Background
[0001] This relates generally to scalable video codecs.
[0002] Scalable video codecs enable different picture quality levels to be delivered to
different customers, depending on what type of service they prefer. Lower quality
video services may be less expensive than higher quality video services.
[0003] In a scalable video coder, a lower bit depth may be called a baseline layer and a
higher bit depth may be called an enhancement layer. The greater the bit depth, the
better the quality of the video.
[0004] In a scalable video codec, an encoder and decoder may be provided as one unit. In
some cases, only an encoder may be provided and, in other cases, only a decoder may
be provided. The scalable video coder enables the system to operate with at least
the baseline layer. Thus, in low cost systems, only the baseline layer may be utilized
and, in higher cost, more advanced systems, the enhancement layer may be utilized.
[0005] It is advantageous to derive the enhancement layer from the baseline layer. To this
end, inverse tone mapping may be utilized to increase the bit depth of the baseline
layer to the bit depth of the enhancement layer. In some cases, for example, the baseline
layer may be 8 bits per pixel and the enhancement may be 10, 12, or higher bits per
pixel.
Brief Description of the Drawings
[0006]
Figure 1 is a schematic depiction of an encoder and decoder system in accordance with
one embodiment of the present invention;
Figure 2 is a depiction of an encoder and decoder system in accordance with another
embodiment of the present invention; and
Figure 3 is a system depiction for still another embodiment of the present invention.
Detailed Description
[0007] Referring to Figure 1, a scalable video codec includes an encoder 10 that communicates
over a video transmission or a video storage 14 with a decoder 12. Figure 1 shows
an encoder from one codec with a decoder from another codec.
[0008] As an example, a network computer may communicate over the network with another computer.
Each computer may have a codec which includes both an encoder and a decoder so that
information may be encoded at one node, transmitted over the network to the other
node, which then decodes the encoded information.
[0009] The codec shown in Figure 1 is a scalable video codec (SVC).

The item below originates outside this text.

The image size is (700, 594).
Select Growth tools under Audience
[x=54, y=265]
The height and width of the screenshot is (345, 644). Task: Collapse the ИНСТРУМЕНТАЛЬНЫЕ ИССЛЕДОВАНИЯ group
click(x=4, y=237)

This means that it is
capable of encoding and/or decoding information with different bit depths. Video sources
16 and 26 may be connected to the encoder 10. The video source 16 may use N-bit video
data, while the video source 26 may provide M-bit video data, where the bit depth
M is greater than the bit depth N. In other embodiments, more than two sources with
more than two bit depths may be provided.
[0010] In each case, the information from a video source is provided to an encoder. In the
case of the video source 16, of lower bit depth, the information is provided to a
baseline encoder 18. In the case of the video source 26, of higher bit depth, an enhancement
layer encoder 28 is utilized.
[0011] However, baseline decoded information at B from the baseline encoder 18 is inverse
tone mapped to increase its bit depth to M-bits for use in enhancement layer encoding.
Thus, the decoded N-bit video is provided, in one embodiment, to an inverse tone mapping
unit 20. The inverse tone mapping 20 increases the bit depth and produces an M-bit
output to the enhancement layer encoder 28. The decoded stream B is also presented
for tone mapping derivation 24. The tone mapping derivation 24 also receives information
from the M-bit video source 26. The output of the tone mapping derivation 24 is used
for inverse tone mapping 20.
[0012] At the same time, the encoded output at A from the encoder 18 is output to the video
transmission or storage 14.
[0013] As a result of the use of the decoded stream B for tone mapping derivator 24, the
coding residual in the enhancement layer encoder 28 may be reduced, improving coding
efficiency, in some cases, because of a better prediction in the encoder 28.
[0014] The encoder of Figure 1 may be consistent with the H.264 (advanced video codec (AVC)
and MPEG-4 Part 10), compression standard, for example. The H.264 standard has been
prepared by the Joint Video Team (JVT), which includes ITU-T SG16 Q.6, also known
as VCEG (Video Coding Expert Group), and of the ISO-IEC JTC1/SC29/WG11 (2003), known
as MPEG (Motion Picture Expert Group). H.264 is designed for applications in the area
of digital TV broadcast, direct broadcast satellite video, digital subscriber line
video, interactive storage media, multimedia messaging, digital terrestrial TV broadcast,
and remote video surveillance, to mention a few examples.
[0015] While one embodiment may be consistent with H.264 video coding, the present invention
is not so limited. Instead, embodiments may be used in a variety of video compression
systems including MPEG-2 (ISO/IEC 13818-1 (2000) MPEG-2 available from International
Organization for Standardization, Geneva, Switzerland) and VC1 (SMPTE 421M (2006)
available from SMPTE White Plains, NY 10601).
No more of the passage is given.